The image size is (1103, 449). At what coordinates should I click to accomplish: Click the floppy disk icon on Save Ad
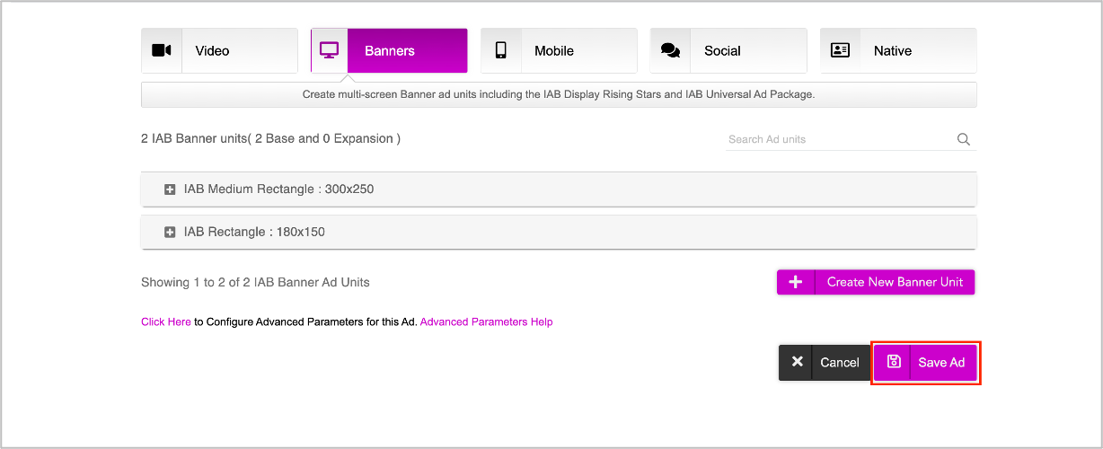pos(893,362)
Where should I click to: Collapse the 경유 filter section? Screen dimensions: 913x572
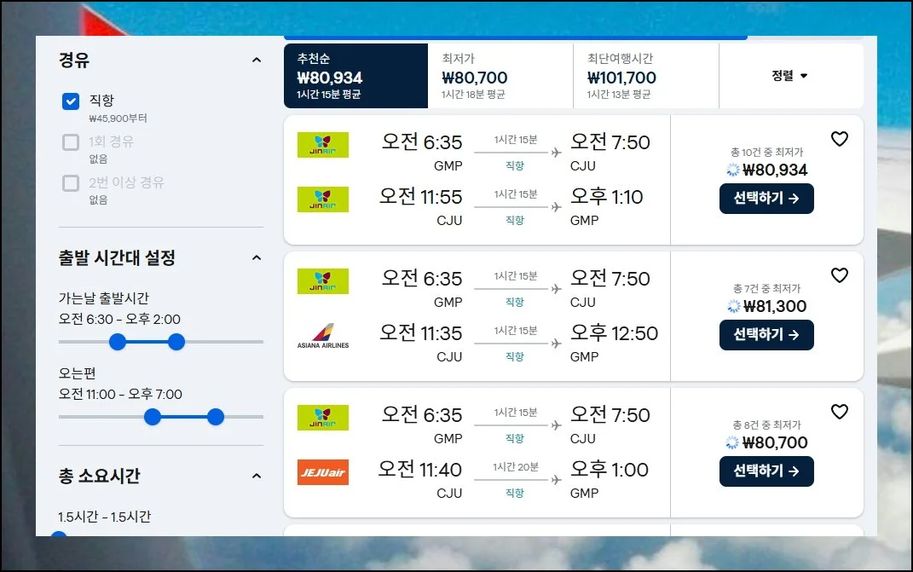[x=257, y=61]
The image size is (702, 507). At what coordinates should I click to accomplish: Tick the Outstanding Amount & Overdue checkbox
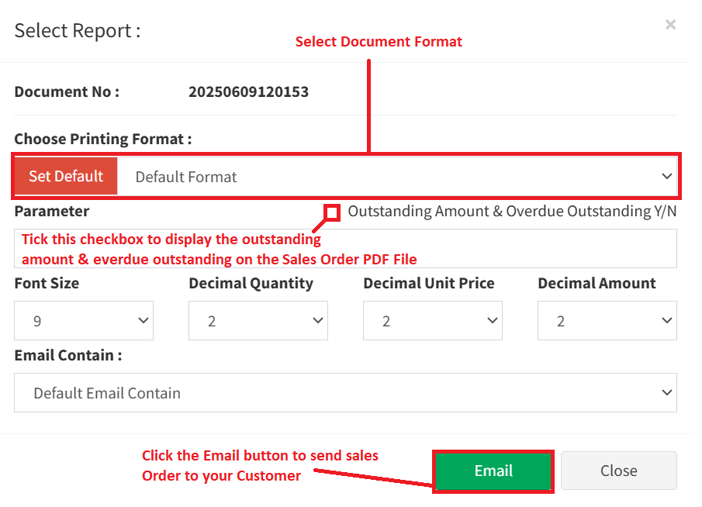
-=-=-=-=-
▶ _What you are asked to do_: Express the entries above as a Markdown table with two columns, Row and Line, numbering each line of text and omitting blank lines. Leave the pictures out of the table.

▶ _Exercise response_:
| Row | Line |
|---|---|
| 1 | The image size is (1103, 449). At what coordinates should I click to accomplish: Click the floppy disk icon on Save Ad |
| 2 | pos(893,362) |
| 3 | Where should I click to: Collapse the 경유 filter section? Screen dimensions: 913x572 |
| 4 | [x=257, y=61] |
| 5 | The image size is (702, 507). At what coordinates should I click to accomplish: Tick the Outstanding Amount & Overdue checkbox |